__EXERCISE DIRECTIONS__. Quote the records in full and leave their pictures out.

+++ PROVIDED INFORMATION

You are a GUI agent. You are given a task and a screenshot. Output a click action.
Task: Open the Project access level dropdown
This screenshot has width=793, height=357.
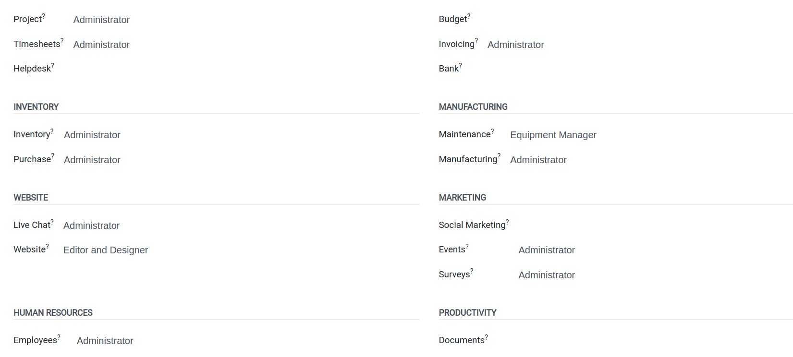246,20
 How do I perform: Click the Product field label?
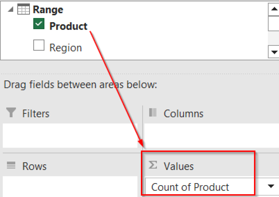pyautogui.click(x=68, y=26)
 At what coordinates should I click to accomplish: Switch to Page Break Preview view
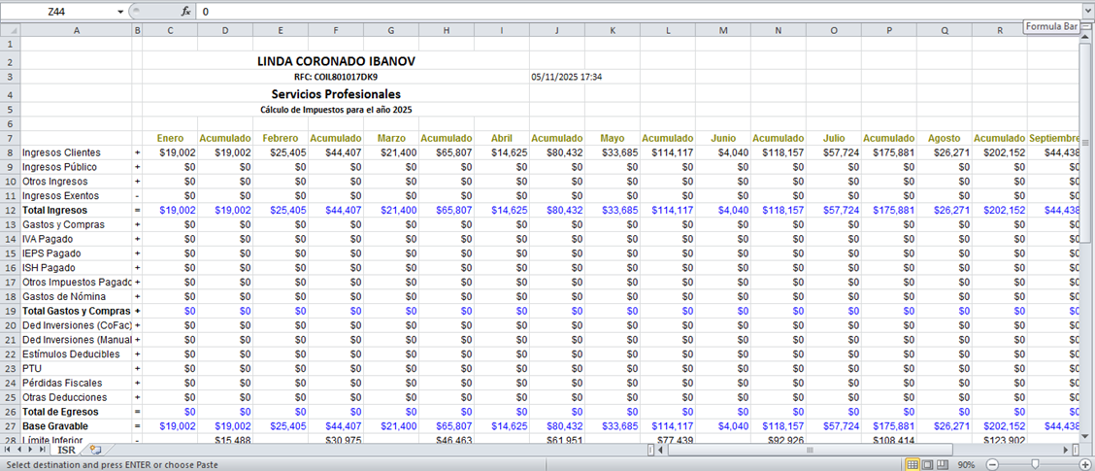click(x=943, y=465)
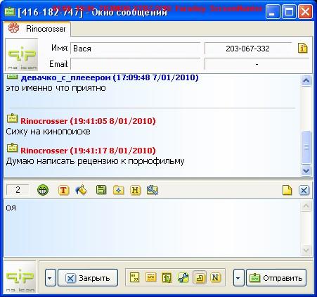Open user info icon beside 203-067-332
Screen dimensions: 317x297
coord(302,48)
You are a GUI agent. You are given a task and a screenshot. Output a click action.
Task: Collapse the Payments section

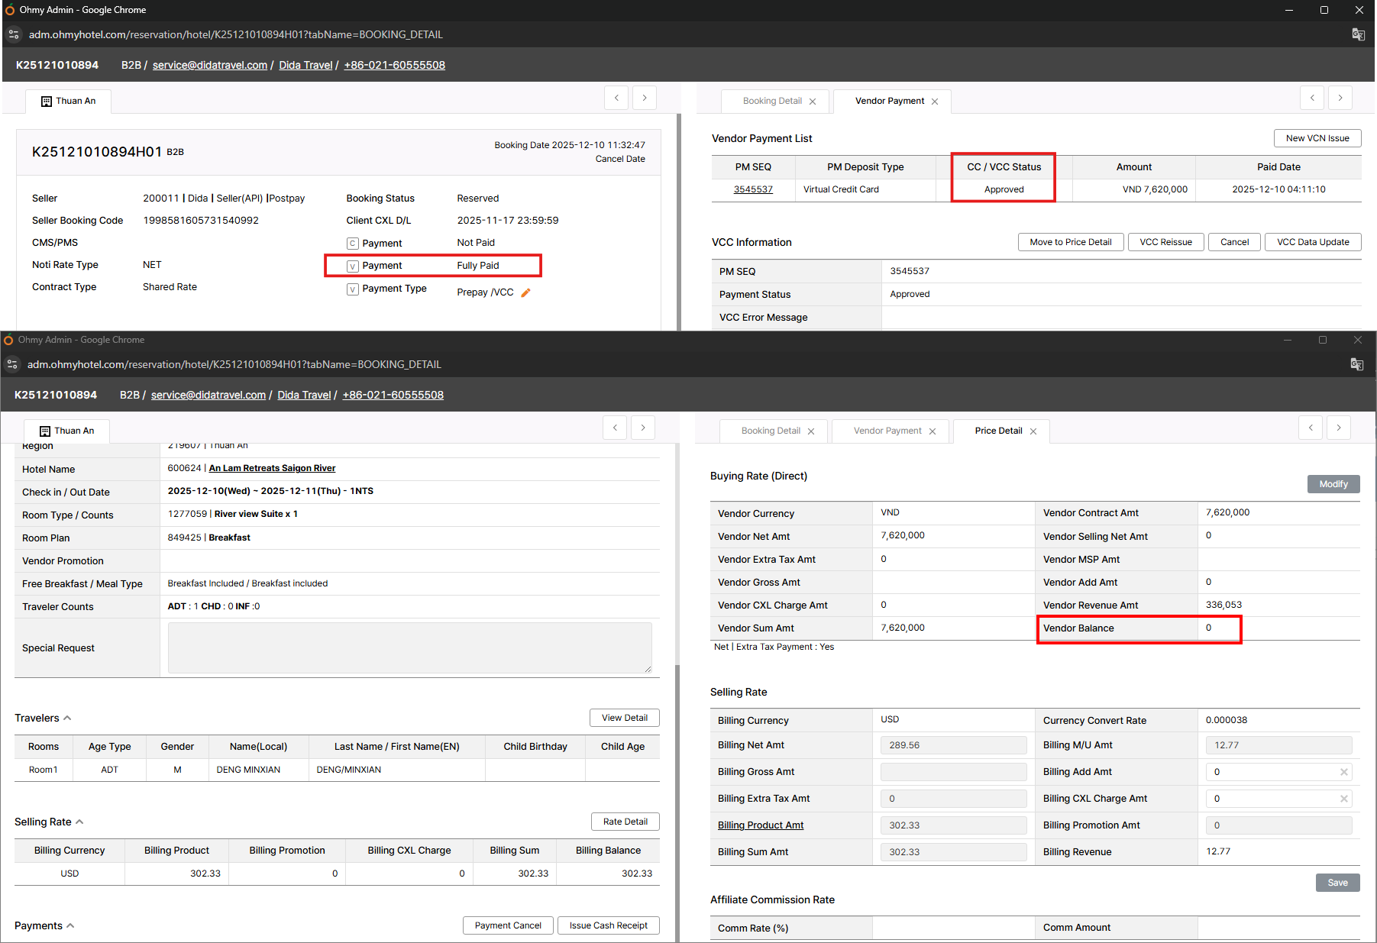70,925
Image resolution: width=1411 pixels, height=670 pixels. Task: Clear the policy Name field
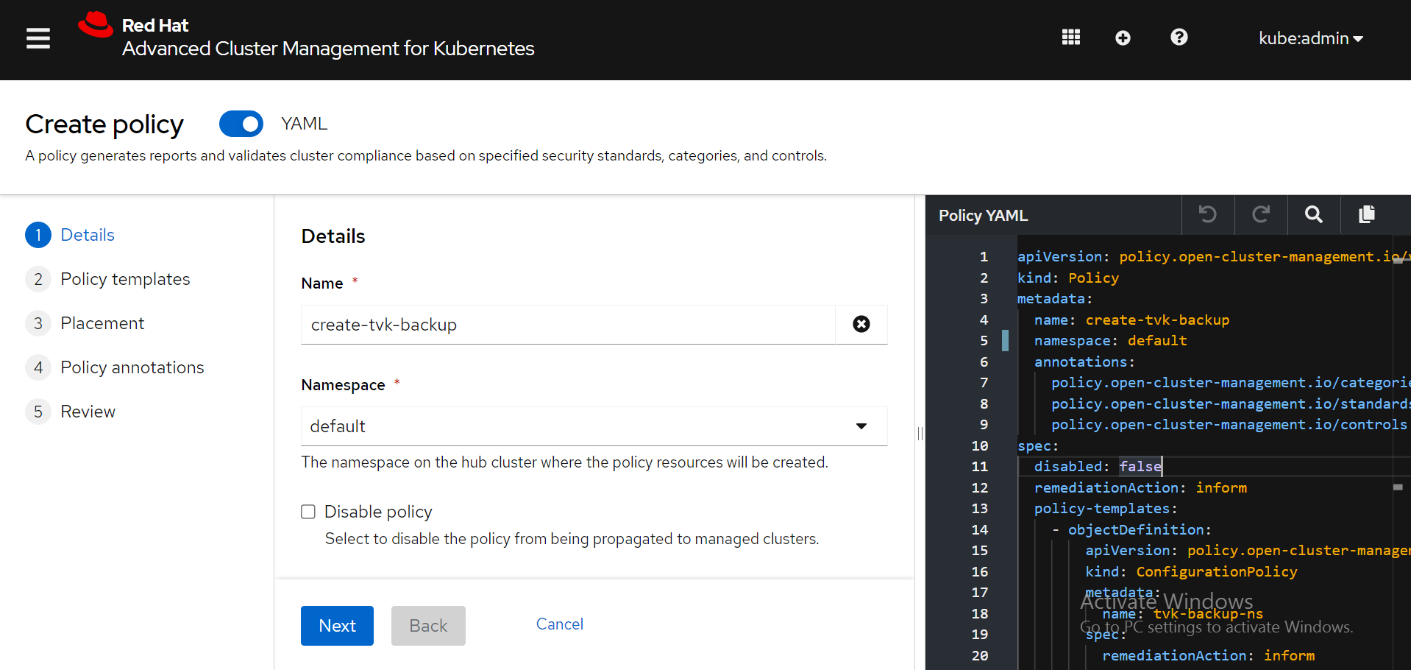(861, 324)
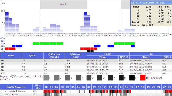Select the 120 minute rate row

[x=86, y=73]
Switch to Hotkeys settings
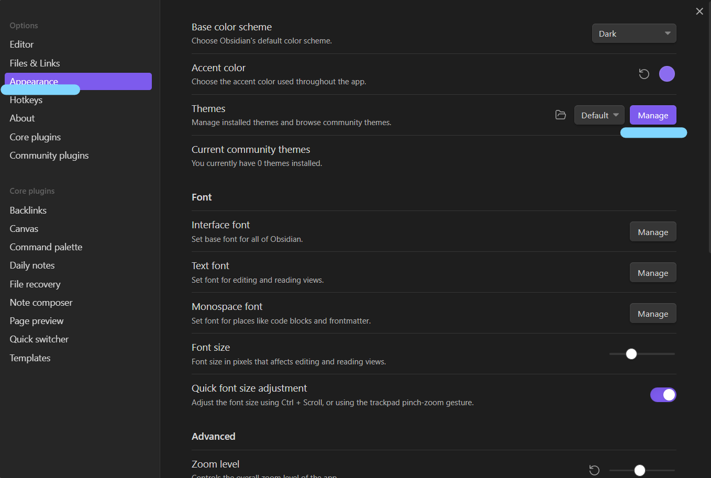The height and width of the screenshot is (478, 711). [x=26, y=101]
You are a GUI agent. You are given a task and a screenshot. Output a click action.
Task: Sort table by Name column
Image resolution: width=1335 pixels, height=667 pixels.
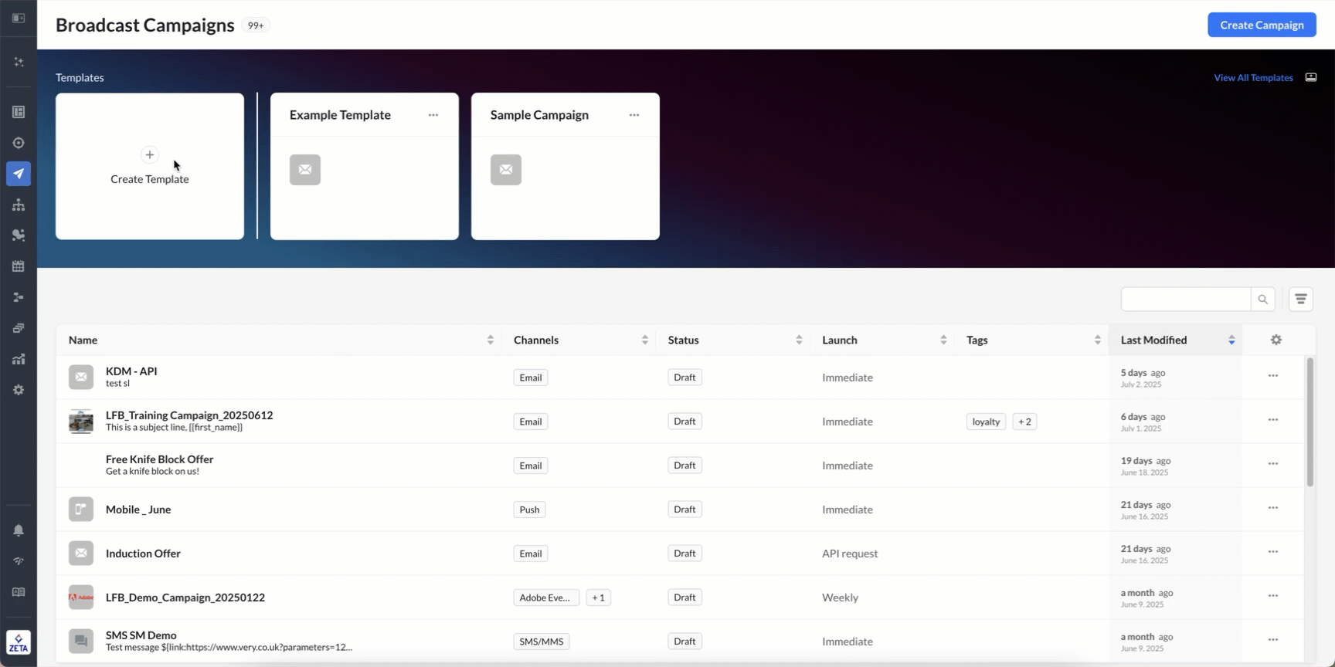click(490, 340)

++++++

__ANSWER SECTION__.
You are a GUI agent. You are given a task and a screenshot. Output a click action.
Task: Open the Project access level dropdown
This screenshot has width=793, height=357.
246,20
 How do I perform: Click the Product field label?
pyautogui.click(x=68, y=26)
 At what coordinates should I click to accomplish: Switch to Page Break Preview view
click(x=943, y=465)
Open user info icon beside 203-067-332
Screen dimensions: 317x297
coord(302,48)
You are a GUI agent. You are given a task and a screenshot. Output a click action.
Task: Collapse the Payments section

70,925
Image resolution: width=1411 pixels, height=670 pixels. Task: Clear the policy Name field
(861, 324)
Select the 120 minute rate row

[x=86, y=73]
Switch to Hotkeys settings
The height and width of the screenshot is (478, 711). [x=26, y=101]
You are a GUI agent. You are given a task and a screenshot. Output a click action.
Task: Sort table by Name column
Image resolution: width=1335 pixels, height=667 pixels.
click(490, 340)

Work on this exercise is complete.